Story and History
The Qin Family Courtyard is a prime example of Chinese age-old architecture that dates back to both Ming and Qing dynasties. The home was first owned by a Ming official who was sent into exile with his family. Perhaps having found fondness to the surrounding’s peace and quiet, he and his loved ones decided to stay here for good.
Over the years, many families have owned the property, and the courtyard has grown immensely. Today there are already 23 buildings scattered across more than 10,000 square kilometers of land.
To explore the courtyard, you should be ready to traverse the cobbled roads and alleys by foot, though you may be lucky to find locals who are willing to lease their bikes for a few hours. Don’t miss out on the very interesting designs incorporated in every building.
Though some of the structures are already dilapidated, they still showcase opulence, such as the styled tiled floors as well as the patterned carved doors and windows. The wooden beams feature intricate carvings, while the walls display ancient paintings and slogans that add more story to the Qin family’s history.

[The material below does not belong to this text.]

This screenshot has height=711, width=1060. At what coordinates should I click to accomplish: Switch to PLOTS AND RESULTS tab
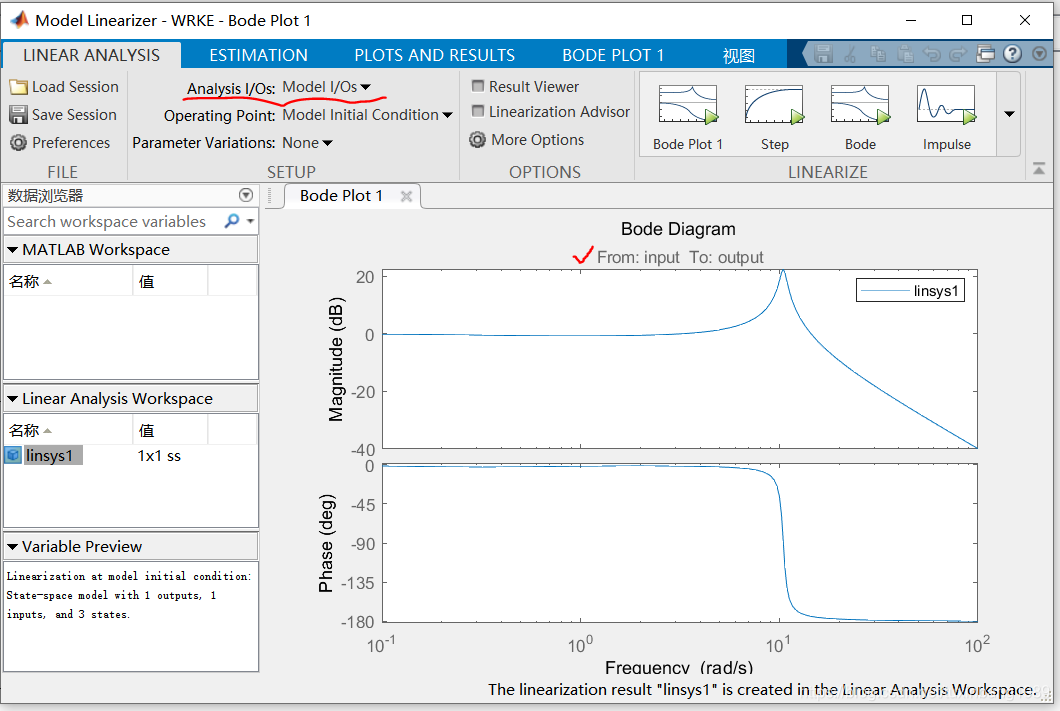434,54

There are several courtyards that resemble small but well-designed gardens. They normally front classical houses and buildings, which are usually composed of the upper and the lower levels, with rooms separated by wooden partitions. The compound also has its own hospital, though, as expected, it’s no longer used. Aside from the alleys and pathways, the compound also takes pride of its pretty small bridges that enhance the already-captivating scenery.
Some areas are lined with trees such as Chi Mei where you can take a rest or obtain a good shot of the village. You will also find the locals to be shy but accommodating, and some of them will be happy to show you around in exchange for a very small fee (of course, you can join tour groups). There are cheap Chinese cafes, prepared to deal with your hunger pangs.

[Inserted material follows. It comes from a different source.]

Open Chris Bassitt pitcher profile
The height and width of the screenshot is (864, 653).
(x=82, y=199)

Today the compound is home to more than a hundred families who continue live the simple lifestyle. So a visit here is also a glimpse into China’s rural living. Many of them maintain farms, so domestic animals such as chickens roam around freely in certain areas.

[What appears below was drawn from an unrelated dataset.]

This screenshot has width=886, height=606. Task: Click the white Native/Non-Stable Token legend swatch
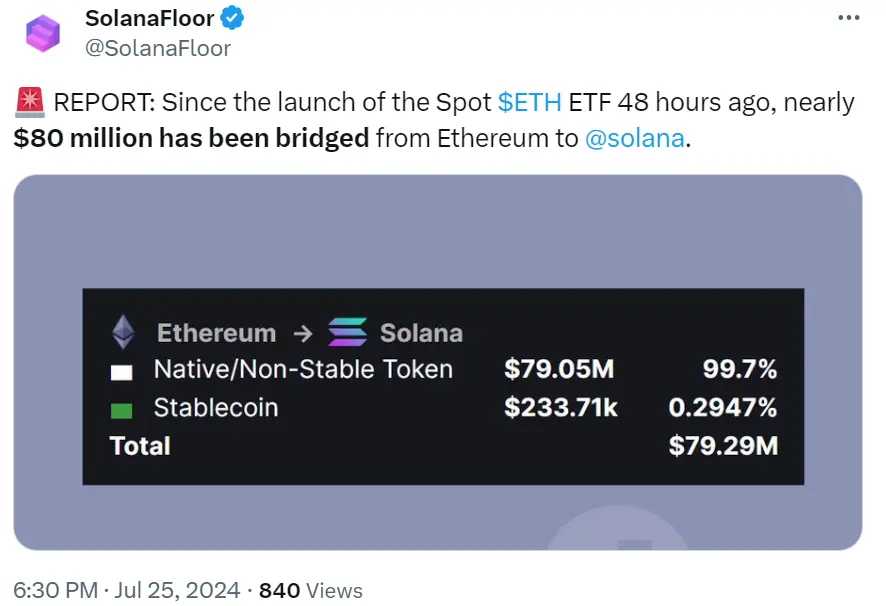pos(123,369)
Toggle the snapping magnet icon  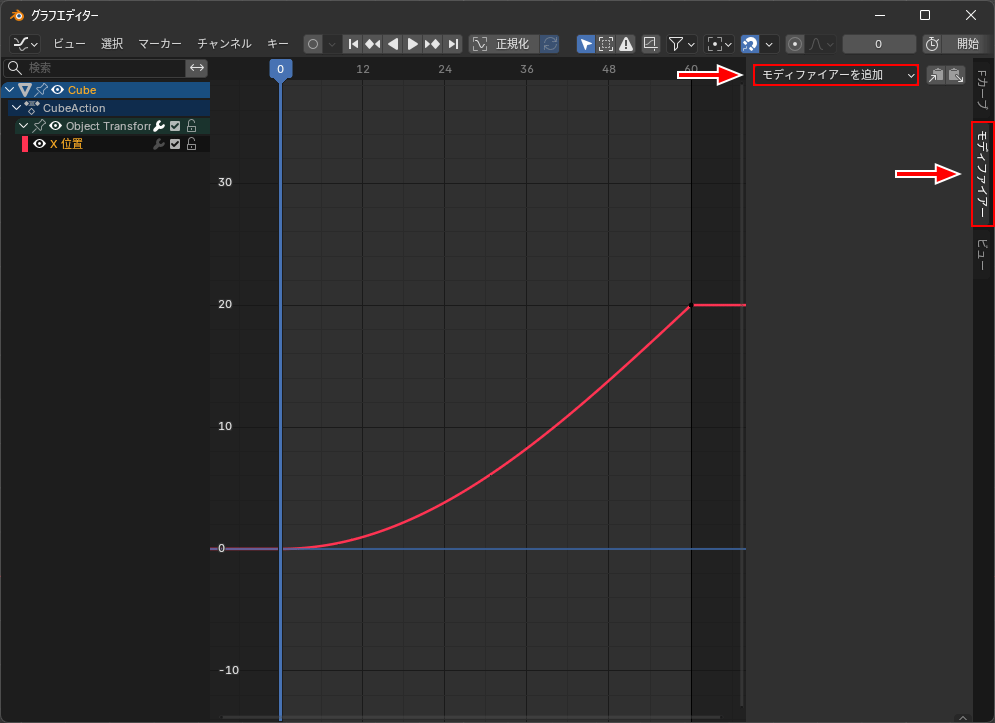click(x=750, y=44)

With its majestic beauty and incredible history, it doesn’t come as a surprise anymore if you love to stay here for many days and nights.
From the courtyard, you can take a detour toward Elephant Trunk Hill found on the western side of the Li River and very close to Peach Blossom. It has achieved prominence based on its shape: the formation looks like an elephant’s trunk from afar while the legs serve as the opening of the cave.
Around 2 hours from the city center of Guilin, in Lonshen, is the grand rice terraces that were built almost a century ago during the Yuan Dynasty. The terraces follow the winding slope of the mountainsides and go down toward near the river.